**Task statement**
The listing below holds a line with "Where should I click to: Select" and a later line with "Task: Click the signatures label text". Write out those two lines and every line between them, exactly, and nothing else.

**Supplied material**
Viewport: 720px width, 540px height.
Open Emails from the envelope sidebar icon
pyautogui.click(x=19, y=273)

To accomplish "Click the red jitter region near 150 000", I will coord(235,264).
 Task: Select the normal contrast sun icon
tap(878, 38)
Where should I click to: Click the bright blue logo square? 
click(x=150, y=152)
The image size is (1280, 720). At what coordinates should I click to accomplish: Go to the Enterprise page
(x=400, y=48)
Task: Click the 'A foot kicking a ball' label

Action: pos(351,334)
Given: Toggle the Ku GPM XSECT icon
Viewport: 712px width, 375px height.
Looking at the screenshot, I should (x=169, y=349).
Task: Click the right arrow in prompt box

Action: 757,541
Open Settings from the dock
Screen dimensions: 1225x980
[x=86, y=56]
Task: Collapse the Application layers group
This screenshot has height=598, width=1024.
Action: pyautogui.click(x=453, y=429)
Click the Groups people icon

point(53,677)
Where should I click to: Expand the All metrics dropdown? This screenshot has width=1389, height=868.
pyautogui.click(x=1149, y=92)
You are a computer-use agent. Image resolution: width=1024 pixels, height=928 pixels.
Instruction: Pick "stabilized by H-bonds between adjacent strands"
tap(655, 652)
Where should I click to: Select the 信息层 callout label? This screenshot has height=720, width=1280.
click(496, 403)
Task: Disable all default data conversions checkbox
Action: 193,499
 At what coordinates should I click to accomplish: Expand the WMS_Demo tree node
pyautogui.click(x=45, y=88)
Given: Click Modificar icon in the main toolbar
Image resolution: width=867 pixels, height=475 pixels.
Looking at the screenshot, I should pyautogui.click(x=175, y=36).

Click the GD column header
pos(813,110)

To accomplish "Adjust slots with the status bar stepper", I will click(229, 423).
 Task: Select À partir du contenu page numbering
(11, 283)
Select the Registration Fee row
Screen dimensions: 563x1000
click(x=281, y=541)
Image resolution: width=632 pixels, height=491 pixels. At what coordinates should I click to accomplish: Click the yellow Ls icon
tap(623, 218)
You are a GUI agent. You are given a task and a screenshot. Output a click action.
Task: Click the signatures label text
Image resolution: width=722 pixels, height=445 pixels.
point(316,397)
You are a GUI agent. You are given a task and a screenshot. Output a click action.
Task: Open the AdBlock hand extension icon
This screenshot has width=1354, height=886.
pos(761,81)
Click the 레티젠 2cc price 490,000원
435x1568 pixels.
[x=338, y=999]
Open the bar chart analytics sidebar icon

**Answer below**
Where should I click to: Select the 信息层 callout label? This screenshot has height=720, width=1280.
click(496, 403)
Task: Disable all default data conversions checkbox
Action: 193,499
 At what coordinates should I click to accomplish: Expand the WMS_Demo tree node
pyautogui.click(x=45, y=88)
Given: Click Modificar icon in the main toolbar
Image resolution: width=867 pixels, height=475 pixels.
Looking at the screenshot, I should pyautogui.click(x=175, y=36).

Click the GD column header
pos(813,110)

To accomplish "Adjust slots with the status bar stepper", I will click(229, 423).
 Task: Select À partir du contenu page numbering
(11, 283)
Select the Registration Fee row
Screen dimensions: 563x1000
click(x=281, y=541)
Image resolution: width=632 pixels, height=491 pixels. At what coordinates should I click to accomplish: Click the yellow Ls icon
tap(623, 218)
You are a GUI agent. You are given a task and a screenshot. Output a click action.
Task: Click the signatures label text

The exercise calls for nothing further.